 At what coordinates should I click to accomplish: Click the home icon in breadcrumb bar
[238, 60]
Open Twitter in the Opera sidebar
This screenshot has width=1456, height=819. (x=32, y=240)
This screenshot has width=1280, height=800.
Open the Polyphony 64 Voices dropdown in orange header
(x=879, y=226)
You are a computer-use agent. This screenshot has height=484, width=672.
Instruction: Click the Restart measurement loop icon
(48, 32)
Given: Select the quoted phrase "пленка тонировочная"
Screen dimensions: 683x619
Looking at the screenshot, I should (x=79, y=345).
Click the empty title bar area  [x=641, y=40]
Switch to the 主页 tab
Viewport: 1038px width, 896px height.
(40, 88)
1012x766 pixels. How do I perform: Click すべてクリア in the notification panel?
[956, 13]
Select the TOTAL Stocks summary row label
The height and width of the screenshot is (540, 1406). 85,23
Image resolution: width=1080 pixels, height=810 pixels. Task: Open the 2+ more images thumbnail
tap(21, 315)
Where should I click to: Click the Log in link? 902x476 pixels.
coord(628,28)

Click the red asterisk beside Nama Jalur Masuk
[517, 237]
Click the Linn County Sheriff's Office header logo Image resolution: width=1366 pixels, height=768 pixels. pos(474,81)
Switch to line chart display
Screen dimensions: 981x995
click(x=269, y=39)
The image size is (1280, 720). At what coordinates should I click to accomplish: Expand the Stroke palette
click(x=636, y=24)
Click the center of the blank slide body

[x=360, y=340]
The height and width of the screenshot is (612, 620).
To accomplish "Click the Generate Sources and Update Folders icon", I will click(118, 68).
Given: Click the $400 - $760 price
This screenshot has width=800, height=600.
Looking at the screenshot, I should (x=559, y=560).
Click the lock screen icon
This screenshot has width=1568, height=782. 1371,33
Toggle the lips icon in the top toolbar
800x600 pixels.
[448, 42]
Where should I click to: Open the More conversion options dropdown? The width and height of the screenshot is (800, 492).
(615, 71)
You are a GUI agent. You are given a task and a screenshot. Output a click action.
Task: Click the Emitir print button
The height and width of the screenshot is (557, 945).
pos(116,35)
◇ ◇ ◇ ◇ ◇
PROBLEM REQUIREMENTS:
The full listing should be reproduced exactly.

TASK OUTPUT:
 At what coordinates should I click to accomplish: Click the home icon in breadcrumb bar
[238, 60]
Open Twitter in the Opera sidebar
This screenshot has width=1456, height=819. (x=32, y=240)
This screenshot has width=1280, height=800.
Open the Polyphony 64 Voices dropdown in orange header
(x=879, y=226)
You are a computer-use agent. This screenshot has height=484, width=672.
Instruction: Click the Restart measurement loop icon
(48, 32)
Given: Select the quoted phrase "пленка тонировочная"
Screen dimensions: 683x619
Looking at the screenshot, I should (x=79, y=345).
Click the empty title bar area  [x=641, y=40]
Switch to the 主页 tab
Viewport: 1038px width, 896px height.
(40, 88)
1012x766 pixels. How do I perform: Click すべてクリア in the notification panel?
[956, 13]
Select the TOTAL Stocks summary row label
The height and width of the screenshot is (540, 1406). 85,23
Image resolution: width=1080 pixels, height=810 pixels. Task: Open the 2+ more images thumbnail
tap(21, 315)
Where should I click to: Click the Log in link? 902x476 pixels.
coord(628,28)

Click the red asterisk beside Nama Jalur Masuk
[517, 237]
Click the Linn County Sheriff's Office header logo Image resolution: width=1366 pixels, height=768 pixels. pos(474,81)
Switch to line chart display
Screen dimensions: 981x995
click(x=269, y=39)
The image size is (1280, 720). At what coordinates should I click to accomplish: Expand the Stroke palette
click(x=636, y=24)
Click the center of the blank slide body

[x=360, y=340]
The height and width of the screenshot is (612, 620).
To accomplish "Click the Generate Sources and Update Folders icon", I will click(118, 68).
Given: Click the $400 - $760 price
This screenshot has width=800, height=600.
Looking at the screenshot, I should (x=559, y=560).
Click the lock screen icon
This screenshot has width=1568, height=782. 1371,33
Toggle the lips icon in the top toolbar
800x600 pixels.
[448, 42]
Where should I click to: Open the More conversion options dropdown? The width and height of the screenshot is (800, 492).
(615, 71)
You are a GUI agent. You are given a task and a screenshot. Output a click action.
Task: Click the Emitir print button
The height and width of the screenshot is (557, 945).
pos(116,35)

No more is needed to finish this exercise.